McConnell Brain Imaging Centre, Department of Biomedical Engineering, Faculty of Medicine, School of Computer Science, The Neuro-Montreal Neurological Institute (MNI), McGill University, Montreal, Quebec, Canada.
Mila-Quebec Artificial Intelligence Institute, Montreal, Quebec, Canada.
J Neurophysiol. 2024 Sep 1;132(3):849-869. doi: 10.1152/jn.00164.2024. Epub 2024 Jul 25.
The human cerebellum is increasingly recognized to be involved in nonmotor and higher-order cognitive functions. Yet, its ties with the entire cerebral cortex have not been holistically studied in a whole brain exploration with a unified analytical framework. Here, we characterized dissociable cortical-cerebellar structural covariation patterns based on regional gray matter volume (GMV) across the brain in = 38,527 UK Biobank participants. Our results invigorate previous observations in that important shares of cortical-cerebellar structural covariation are described as ) a dissociation between the higher-level cognitive system and lower-level sensorimotor system and ) an anticorrelation between the visual-attention system and advanced associative networks within the cerebellum. We also discovered a novel pattern of ipsilateral, rather than contralateral, cerebral-cerebellar associations. Furthermore, phenome-wide association assays revealed key phenotypes, including cognitive phenotypes, lifestyle, physical properties, and blood assays, associated with each decomposed covariation pattern, helping to understand their real-world implications. This systems neuroscience view paves the way for future studies to explore the implications of these structural covariations, potentially illuminating new pathways in our understanding of neurological and cognitive disorders. Cerebellum's association with the entire cerebral cortex has not been holistically studied in a unified way. Here, we conjointly characterize the population-level cortical-cerebellar structural covariation patterns leveraging ∼40,000 UK Biobank participants whole brain structural scans and ∼1,000 phenotypes. We revitalize the previous hypothesis of an anticorrelation between the visual-attention system and advanced associative networks within the cerebellum. We also discovered a novel ipsilateral cerebral-cerebellar associations. Phenome-wide association (PheWAS) revealed real-world implications of the structural covariation patterns.

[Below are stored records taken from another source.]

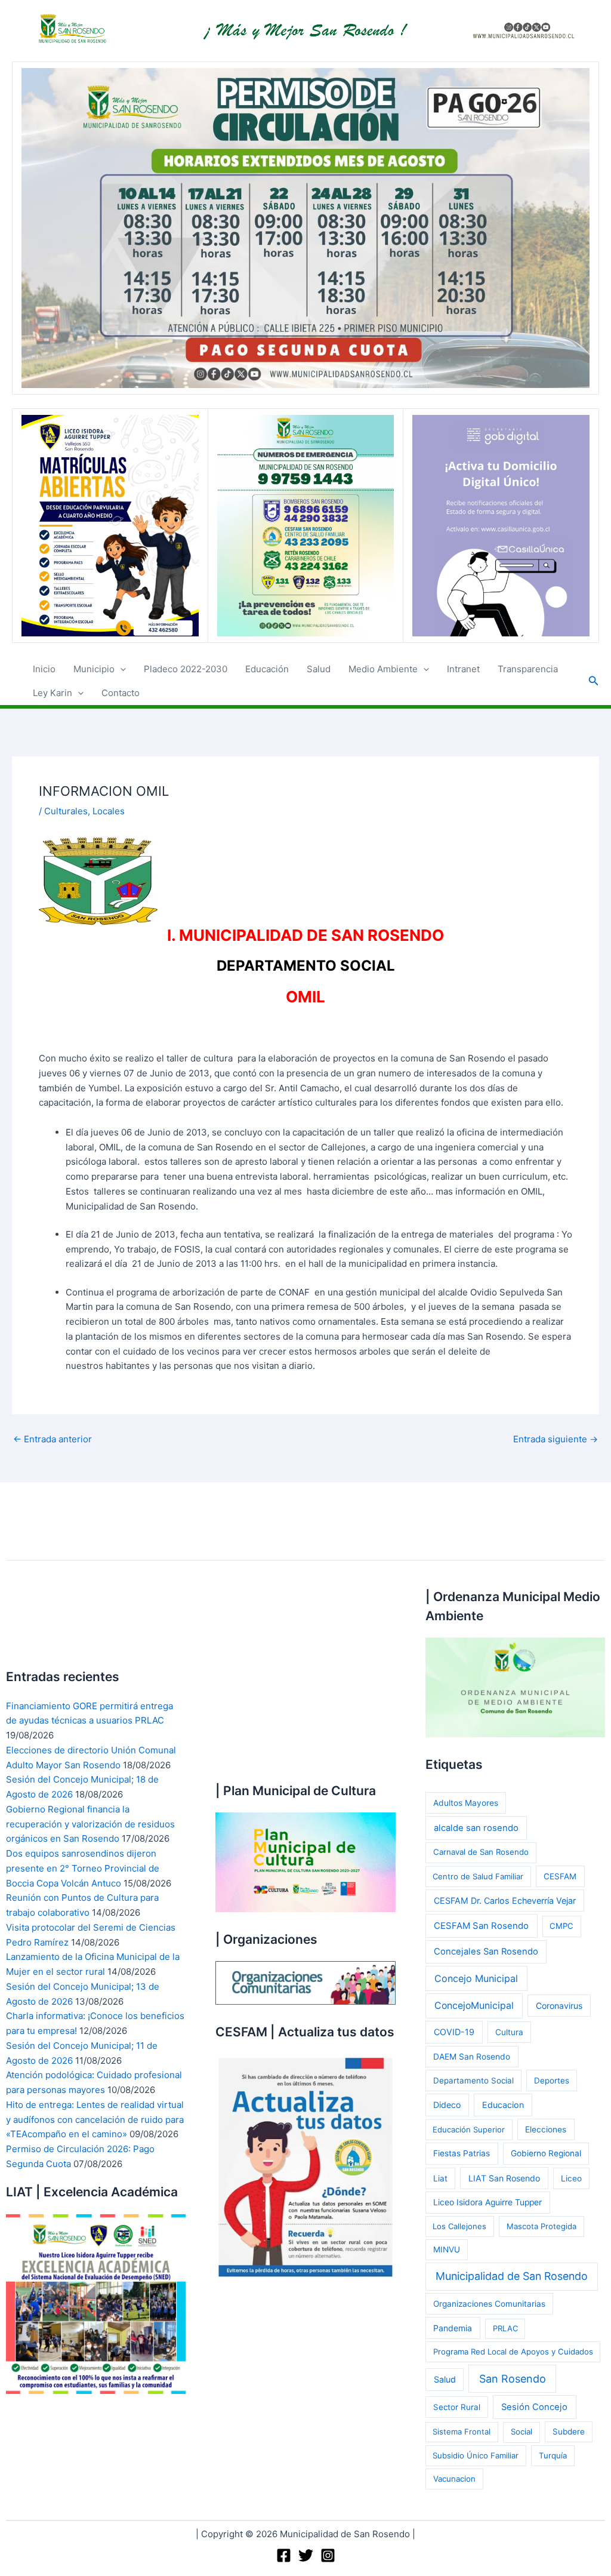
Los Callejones (459, 2226)
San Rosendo (512, 2378)
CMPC (561, 1926)
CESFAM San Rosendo (481, 1926)
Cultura (509, 2032)
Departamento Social (473, 2080)
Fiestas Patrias (461, 2153)
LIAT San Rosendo (504, 2178)
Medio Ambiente (383, 669)
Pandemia (452, 2328)
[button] (120, 669)
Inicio (44, 669)
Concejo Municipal (476, 1978)
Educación (267, 669)
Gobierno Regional (546, 2153)
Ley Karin (52, 692)
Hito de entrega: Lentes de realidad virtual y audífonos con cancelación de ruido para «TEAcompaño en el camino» (95, 2119)
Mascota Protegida (541, 2226)
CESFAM (560, 1876)
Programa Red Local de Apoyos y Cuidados (513, 2351)
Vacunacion (454, 2478)
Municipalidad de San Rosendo (512, 2276)
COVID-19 (454, 2032)
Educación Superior (469, 2129)
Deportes (551, 2080)
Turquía (553, 2455)
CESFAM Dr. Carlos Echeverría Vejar (505, 1900)
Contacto (120, 692)
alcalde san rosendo (476, 1828)
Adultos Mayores (465, 1803)
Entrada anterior (52, 1439)
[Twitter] (305, 2555)
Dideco (447, 2105)
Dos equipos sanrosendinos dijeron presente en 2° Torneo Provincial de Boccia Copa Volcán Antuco (82, 1868)
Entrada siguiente (555, 1439)
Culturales (66, 811)
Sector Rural (456, 2407)
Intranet (463, 669)
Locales (108, 811)
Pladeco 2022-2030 (185, 669)
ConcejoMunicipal (474, 2005)
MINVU (446, 2249)
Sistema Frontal (461, 2431)
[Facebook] (283, 2555)
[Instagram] (327, 2555)
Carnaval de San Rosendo (481, 1852)
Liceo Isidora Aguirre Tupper (487, 2202)
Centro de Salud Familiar (478, 1876)
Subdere (569, 2431)
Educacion (503, 2105)
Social (521, 2431)
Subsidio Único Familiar (476, 2455)
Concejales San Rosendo (486, 1951)
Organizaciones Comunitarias (489, 2304)
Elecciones (545, 2129)
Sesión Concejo (534, 2407)
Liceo (571, 2178)
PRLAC (505, 2328)
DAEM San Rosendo (471, 2056)
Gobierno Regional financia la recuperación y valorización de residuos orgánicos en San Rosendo (90, 1824)
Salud (319, 669)
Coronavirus (559, 2006)
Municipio (94, 669)
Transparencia (528, 669)
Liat (440, 2178)
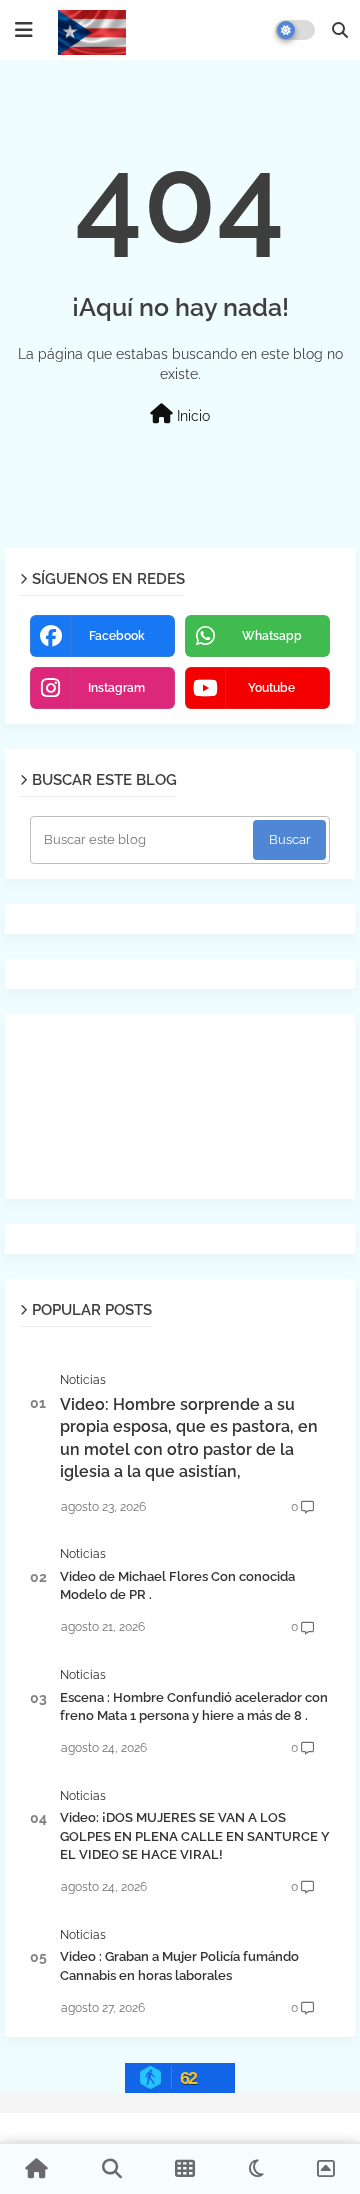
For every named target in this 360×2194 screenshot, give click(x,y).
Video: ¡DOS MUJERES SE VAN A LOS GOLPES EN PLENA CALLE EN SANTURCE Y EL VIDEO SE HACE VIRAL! (195, 1835)
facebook (117, 636)
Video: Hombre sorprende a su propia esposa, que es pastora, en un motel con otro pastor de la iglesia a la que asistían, (189, 1438)
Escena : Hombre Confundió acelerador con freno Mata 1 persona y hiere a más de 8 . (194, 1706)
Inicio (191, 416)
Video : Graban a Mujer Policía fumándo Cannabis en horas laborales (179, 1965)
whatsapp (272, 636)
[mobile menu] (24, 30)
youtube (271, 688)
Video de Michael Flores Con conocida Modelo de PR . (177, 1585)
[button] (340, 30)
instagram (116, 688)
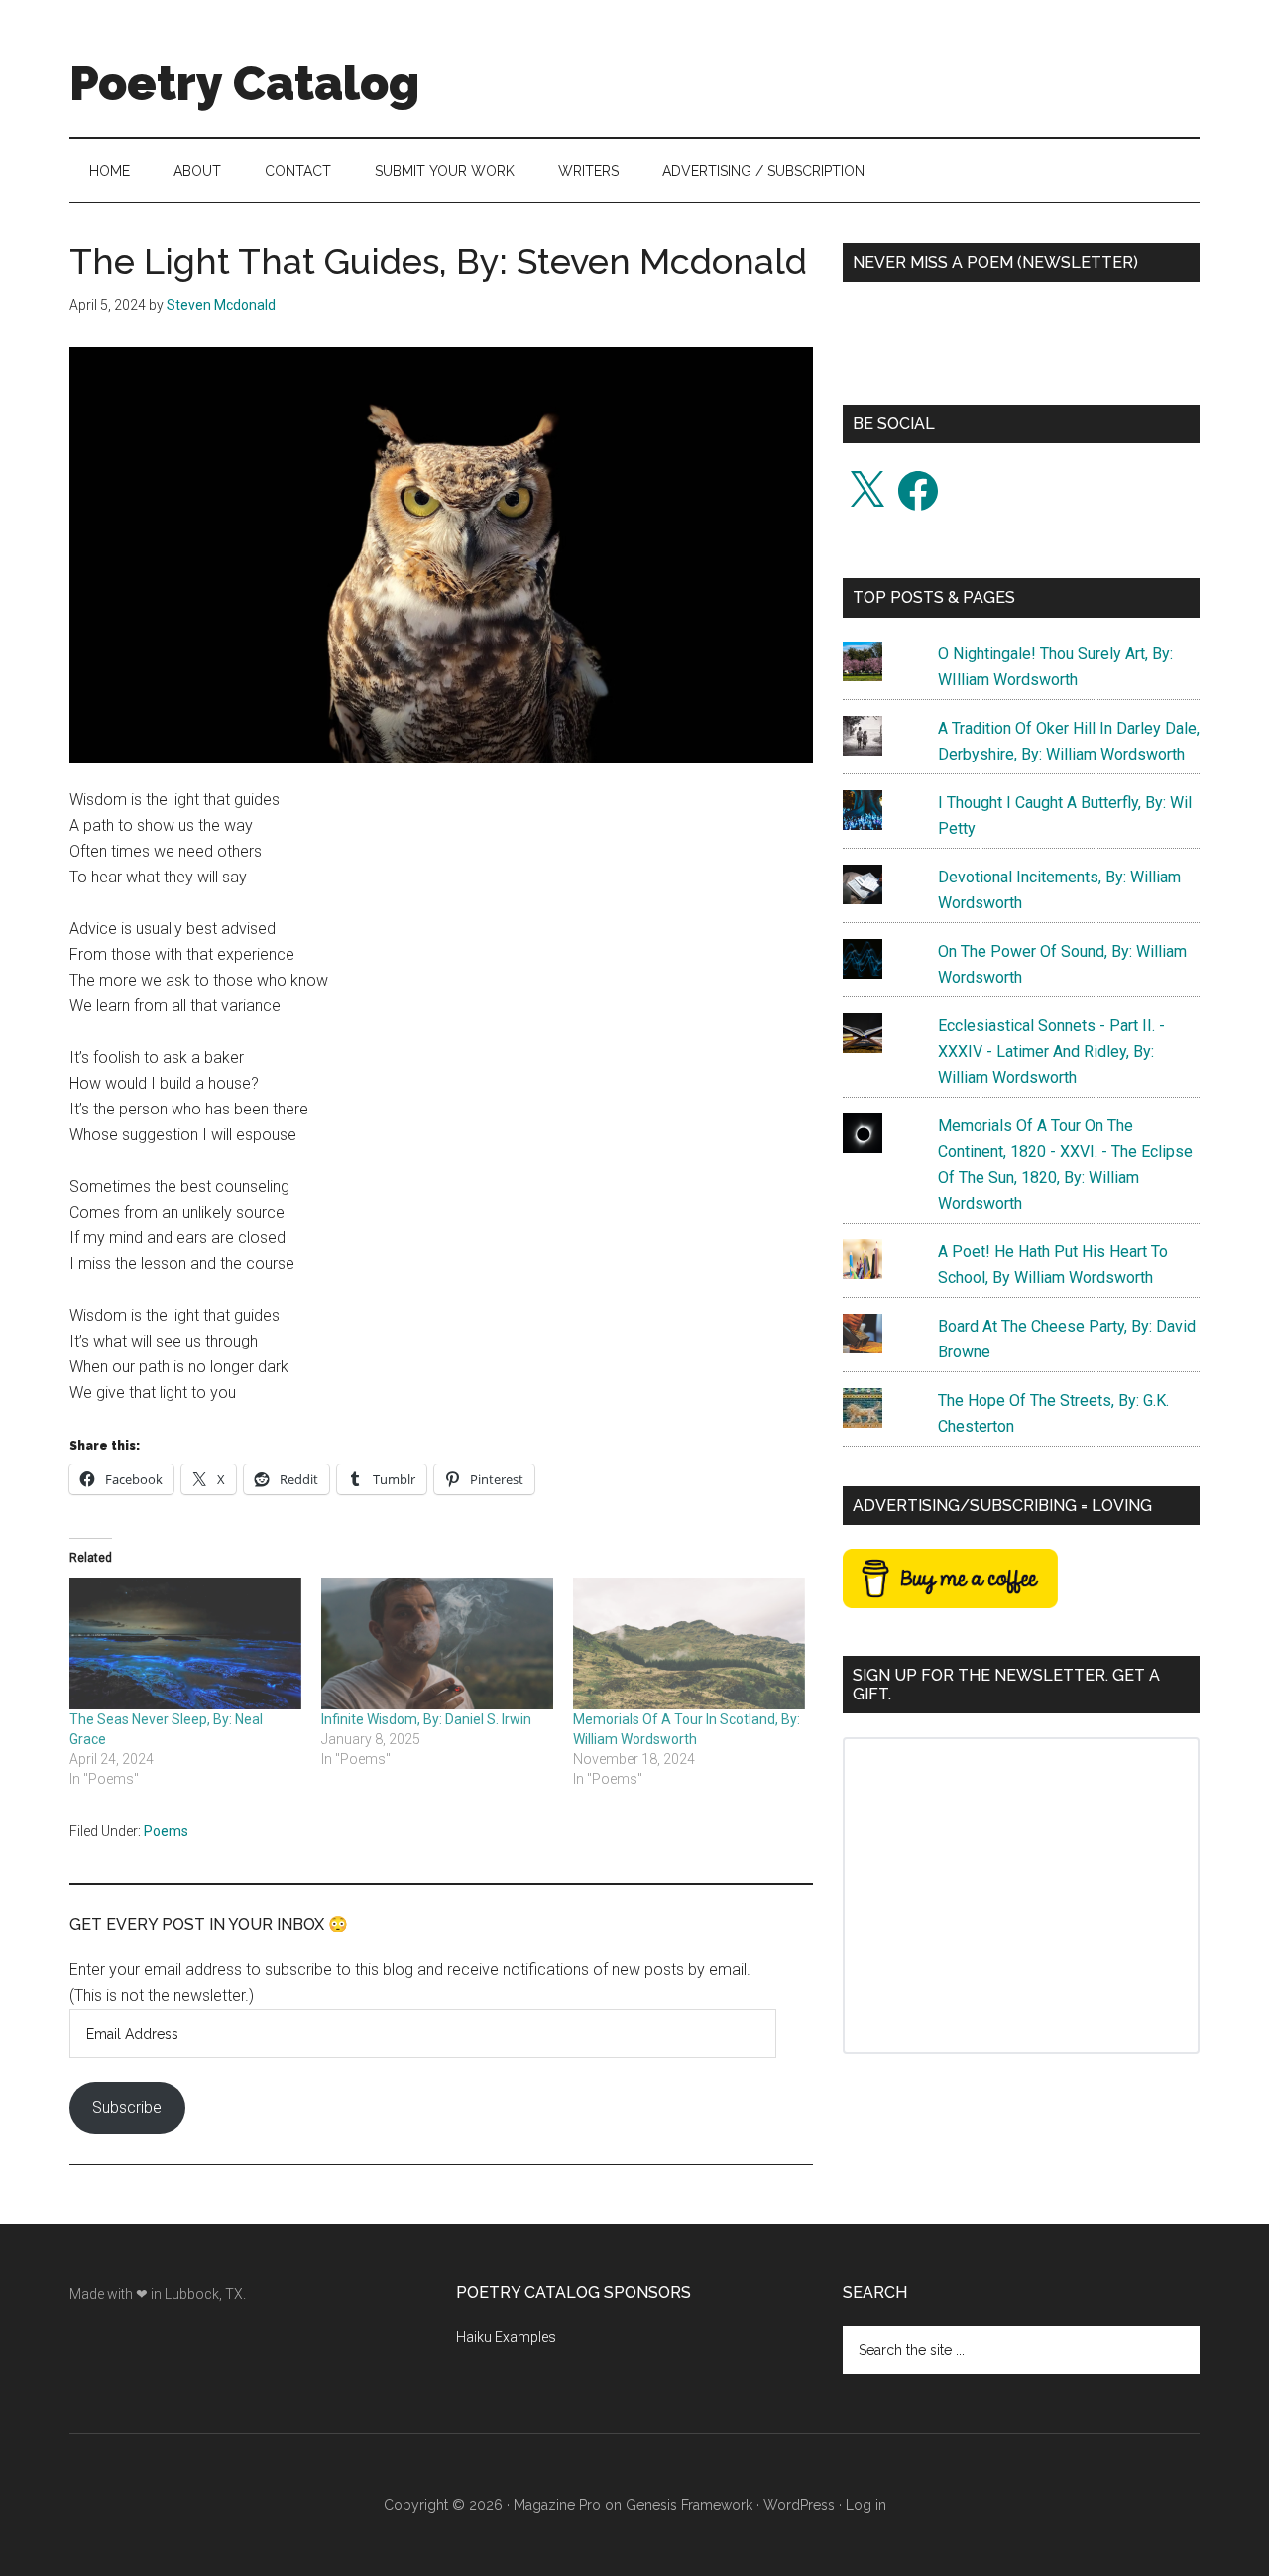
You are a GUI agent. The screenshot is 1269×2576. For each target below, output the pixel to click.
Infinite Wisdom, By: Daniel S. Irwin (426, 1719)
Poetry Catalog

人类小脑越来越被认为参与非运动和更高阶的认知功能。然而,在使用统一分析框架对整个大脑进行的全脑探索中,其与整个大脑皮层的联系尚未得到全面研究。在这里,我们在 38527 名英国生物库参与者中,基于大脑中区域灰质体积(GMV)的特征描述了可分离的皮质-小脑结构协变模式。我们的结果激发了以前的观察结果,即重要的皮质-小脑结构协变份额被描述为)高级认知系统与低级感觉运动系统之间的分离和)小脑内视觉注意系统与高级联想网络之间的负相关。我们还发现了同侧而不是对侧大脑-小脑关联的新模式。此外,表型全基因组关联分析揭示了关键的表型,包括认知表型、生活方式、身体特征和血液检测,与每个分解的协变模式相关,有助于理解它们在现实世界中的意义。这种系统神经科学观点为未来研究探索这些结构协变的意义铺平了道路,可能为我们理解神经和认知障碍提供新的途径。小脑与整个大脑皮层的联系尚未以统一的方式进行整体研究。在这里,我们利用约 40000 名英国生物库参与者的全脑结构扫描和约 1000 种表型,共同描述了皮质-小脑结构协变模式的人群水平特征。我们振兴了小脑内视觉注意系统与高级联想网络之间存在负相关的先前假设。我们还发现了一种新的同侧大脑-小脑关联。表型全基因组关联分析(PheWAS)揭示了结构协变模式的现实意义。